Jacques Morizot
From Wikipedia, the free encyclopedia
| Naissance | |
|---|---|
| Nationalité | |
| Activité |
| Directeur de thèse |
|---|
Jacques Morizot, né en 1949 à Chambéry, est un enseignant de philosophie français, spécialiste d’esthétique et de philosophie de l’art, professeur à l'Université d'Aix-Marseille.
Agrégé de philosophie en 1974, professeur à l’Université Paris VIII (1996-2007) puis à l’Université d'Aix-Marseille (depuis 2007), il est l’un des représentants de l’esthétique « analytique » en France. Grand lecteur de Nelson Goodman, il a traduit son œuvre majeure Langages de l’art (1990).
Dans La philosophie de l’art de Nelson Goodman (1996), il explique que, pour Goodman, « l'art devient laboratoire pour une vision élargie de la symbolicité et de l'humanité, guide d'une géographie de l'esprit que ses devanciers abordaient de préférence à partir de l’épistémologie ou de la psychologie »[1]. Il y défend l'idée que Langages de l'art « est une des tentatives les plus amples et les plus conséquentes d'appréhension des symboles comme enjeu épistémique et de cet enjeu comme réorientation féconde de la recherche esthétique »[2].

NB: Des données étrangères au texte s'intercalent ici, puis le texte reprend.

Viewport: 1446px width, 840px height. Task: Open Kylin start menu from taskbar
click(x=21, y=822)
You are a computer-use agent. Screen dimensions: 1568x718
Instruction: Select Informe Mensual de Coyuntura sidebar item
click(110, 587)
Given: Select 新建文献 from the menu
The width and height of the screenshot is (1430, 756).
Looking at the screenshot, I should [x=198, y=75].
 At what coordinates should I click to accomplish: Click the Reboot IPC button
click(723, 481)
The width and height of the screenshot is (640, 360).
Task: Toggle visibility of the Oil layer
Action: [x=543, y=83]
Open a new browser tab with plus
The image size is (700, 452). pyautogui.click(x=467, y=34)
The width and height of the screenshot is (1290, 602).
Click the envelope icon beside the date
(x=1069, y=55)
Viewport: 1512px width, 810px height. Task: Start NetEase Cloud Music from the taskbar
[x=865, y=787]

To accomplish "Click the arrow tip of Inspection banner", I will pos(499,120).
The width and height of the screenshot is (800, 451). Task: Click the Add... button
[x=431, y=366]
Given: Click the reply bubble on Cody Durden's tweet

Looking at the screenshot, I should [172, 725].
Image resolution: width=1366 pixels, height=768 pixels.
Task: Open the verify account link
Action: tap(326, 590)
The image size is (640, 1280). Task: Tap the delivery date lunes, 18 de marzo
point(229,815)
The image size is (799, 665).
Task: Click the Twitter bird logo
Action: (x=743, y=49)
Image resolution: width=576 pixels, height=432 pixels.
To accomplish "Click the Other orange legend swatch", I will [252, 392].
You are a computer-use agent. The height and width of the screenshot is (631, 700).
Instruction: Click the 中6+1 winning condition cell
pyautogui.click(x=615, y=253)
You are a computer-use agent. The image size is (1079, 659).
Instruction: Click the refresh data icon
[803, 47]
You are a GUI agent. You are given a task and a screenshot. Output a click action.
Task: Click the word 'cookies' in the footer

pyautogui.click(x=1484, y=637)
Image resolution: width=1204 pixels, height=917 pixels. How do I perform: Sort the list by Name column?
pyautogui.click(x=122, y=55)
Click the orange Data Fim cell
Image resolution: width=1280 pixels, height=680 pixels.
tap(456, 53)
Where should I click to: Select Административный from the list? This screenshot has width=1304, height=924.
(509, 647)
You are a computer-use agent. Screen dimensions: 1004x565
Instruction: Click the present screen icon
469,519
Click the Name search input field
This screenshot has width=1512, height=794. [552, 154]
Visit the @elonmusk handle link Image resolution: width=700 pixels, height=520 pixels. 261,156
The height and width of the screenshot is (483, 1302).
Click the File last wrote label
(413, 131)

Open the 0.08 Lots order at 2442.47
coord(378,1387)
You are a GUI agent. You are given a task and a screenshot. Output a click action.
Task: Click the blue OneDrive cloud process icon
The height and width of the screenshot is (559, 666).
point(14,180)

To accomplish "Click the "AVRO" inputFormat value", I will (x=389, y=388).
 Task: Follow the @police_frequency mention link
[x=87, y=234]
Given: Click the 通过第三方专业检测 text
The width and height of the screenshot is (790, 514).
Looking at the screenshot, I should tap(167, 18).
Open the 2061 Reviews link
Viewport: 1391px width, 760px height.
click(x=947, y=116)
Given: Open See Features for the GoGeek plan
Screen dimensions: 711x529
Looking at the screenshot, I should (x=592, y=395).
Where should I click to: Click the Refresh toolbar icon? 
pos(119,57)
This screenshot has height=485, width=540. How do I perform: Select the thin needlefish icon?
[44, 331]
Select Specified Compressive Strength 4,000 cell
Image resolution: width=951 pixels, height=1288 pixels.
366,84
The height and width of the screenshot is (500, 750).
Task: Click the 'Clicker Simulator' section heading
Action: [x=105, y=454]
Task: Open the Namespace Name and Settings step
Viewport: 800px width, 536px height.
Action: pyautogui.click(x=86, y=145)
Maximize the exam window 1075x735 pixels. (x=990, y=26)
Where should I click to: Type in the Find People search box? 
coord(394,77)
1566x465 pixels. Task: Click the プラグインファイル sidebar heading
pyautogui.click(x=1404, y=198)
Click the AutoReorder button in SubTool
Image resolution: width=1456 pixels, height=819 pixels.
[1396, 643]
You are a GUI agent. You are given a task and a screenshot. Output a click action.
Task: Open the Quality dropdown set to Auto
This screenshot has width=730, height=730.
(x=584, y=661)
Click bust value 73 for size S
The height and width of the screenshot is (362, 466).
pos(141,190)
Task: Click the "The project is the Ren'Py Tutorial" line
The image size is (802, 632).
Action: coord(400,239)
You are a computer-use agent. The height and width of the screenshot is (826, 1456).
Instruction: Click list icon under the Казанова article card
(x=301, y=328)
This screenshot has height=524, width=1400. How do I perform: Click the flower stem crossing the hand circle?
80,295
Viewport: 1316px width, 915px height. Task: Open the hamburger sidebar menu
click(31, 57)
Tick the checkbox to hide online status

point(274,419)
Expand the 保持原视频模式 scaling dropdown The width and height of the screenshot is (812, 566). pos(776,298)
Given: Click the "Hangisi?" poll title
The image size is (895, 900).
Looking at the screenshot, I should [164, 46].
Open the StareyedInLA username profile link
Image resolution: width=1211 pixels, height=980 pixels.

Ses travaux sur l’image, la représentation et la question de la « dépiction » font autorité en France. Par ses traductions, il a introduit en langue française plusieurs penseurs anglophones tels que Jenefer Robinson, Richard Wollheim, John Hyman et Dominic Lopes[3].
Les thèmes majeurs de ses recherches sont l’héritage et les limites du paradigme de la symbolisation en esthétique ; le tournant cognitif en esthétique ; l’importance accordée à la vulgarisation et à la diffusion des tendances esthétiques récentes[4].